Competition Commission of Pakistan has authorised the acquisition of a majority shareholding in KRRAVE Technologies Pte. Ltd by Suol Innovations Limited after reviewing the transaction under the Competition Act 2010. The acquisition involves Suol Innovations, a company incorporated in Cyprus and part of the global inDrive Group, which purchased the shares through call option agreements executed with several shareholders. According to the commission, the deal had already been completed before formal approval was obtained, prompting the regulator to review it under the ex post merger authorisation framework to ensure compliance with competition regulations in Pakistan.
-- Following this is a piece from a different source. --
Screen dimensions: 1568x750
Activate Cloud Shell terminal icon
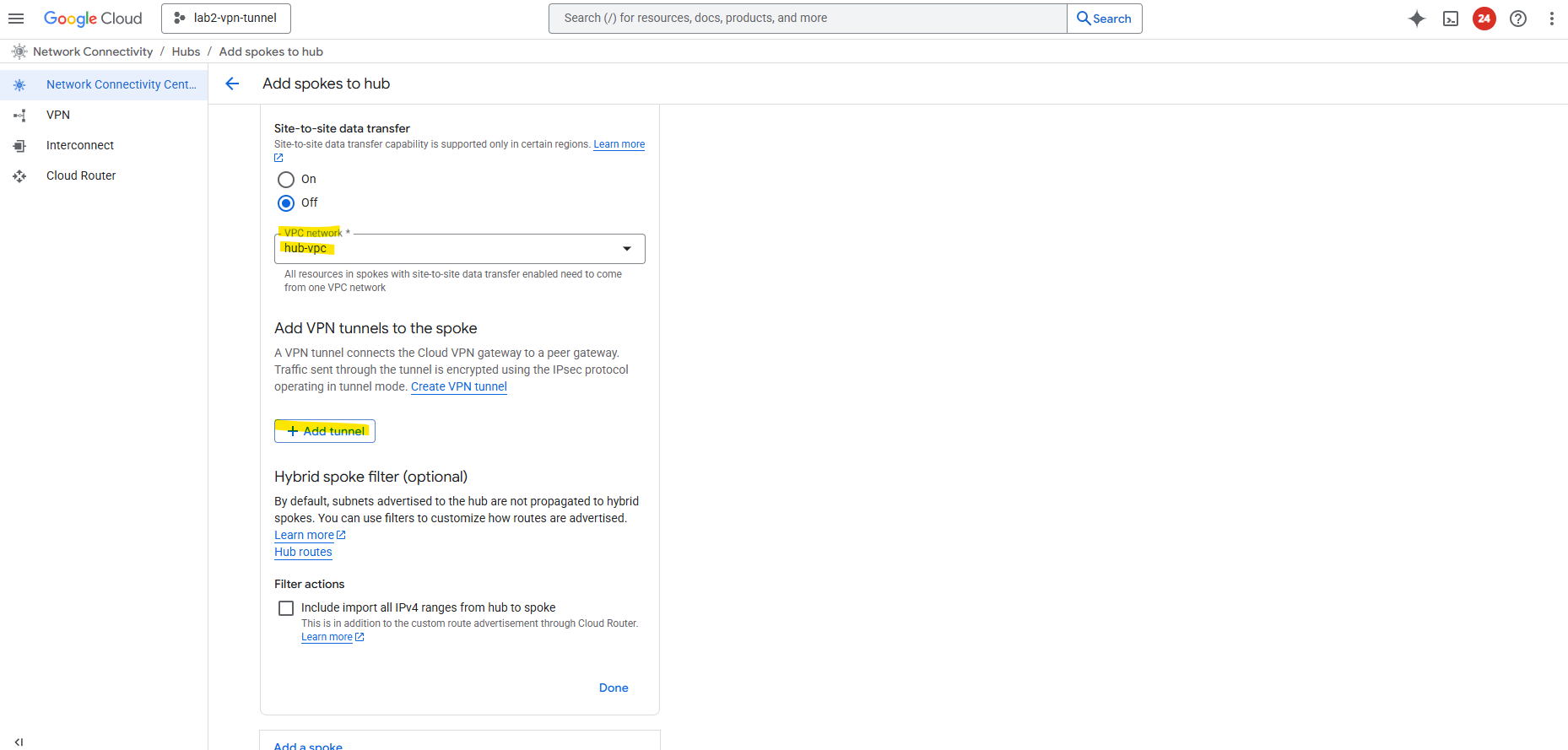coord(1451,19)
Suol Innovations operates as part of inDrive Holding Inc, a United States registered technology platform known for providing ride hailing, intercity transport, courier delivery and other mobility services. The group already maintains a presence in Pakistan through its subsidiary Sobo Tech (SMC-Private) Limited, which offers on demand mobility and courier services under the inDrive brand. The company being acquired, KRRAVE Technologies Pte. Ltd, is incorporated in Singapore and acts as the holding company for KRRAVE Technologies (Private) Limited. The local entity operates KRRAVE Mart, an online grocery and essentials delivery platform that provides a range of grocery and household products through e commerce delivery services currently operating in Karachi.
During its review process, Competition Commission of Pakistan conducted a Phase I competition assessment to evaluate the possible effects of the transaction on market competition. For the purpose of the analysis, the relevant market was defined as the business to consumer e commerce delivery platform for groceries operating within Karachi. The commission noted that the acquiring company primarily operates in mobility and logistics services while the target company functions within the online grocery e commerce sector. As a result, the transaction was categorised as a conglomerate merger involving businesses that operate in distinct segments of the digital services market.
After examining market conditions and available data, the regulator concluded that the acquisition does not create horizontal or vertical overlap between the operations of the two companies and therefore is unlikely to establish or strengthen a dominant position in the relevant market. However, the commission observed that the acquisition had been completed before obtaining mandatory pre merger approval and directed the involved parties to ensure full compliance with the Competition Act and the Competition Merger Control Regulations 2016 in future transactions. Authorities noted that the investment could contribute to improved operational efficiency and strengthen the digital commerce ecosystem in Pakistan by supporting logistics integration, service quality and consumer convenience in the online delivery sector.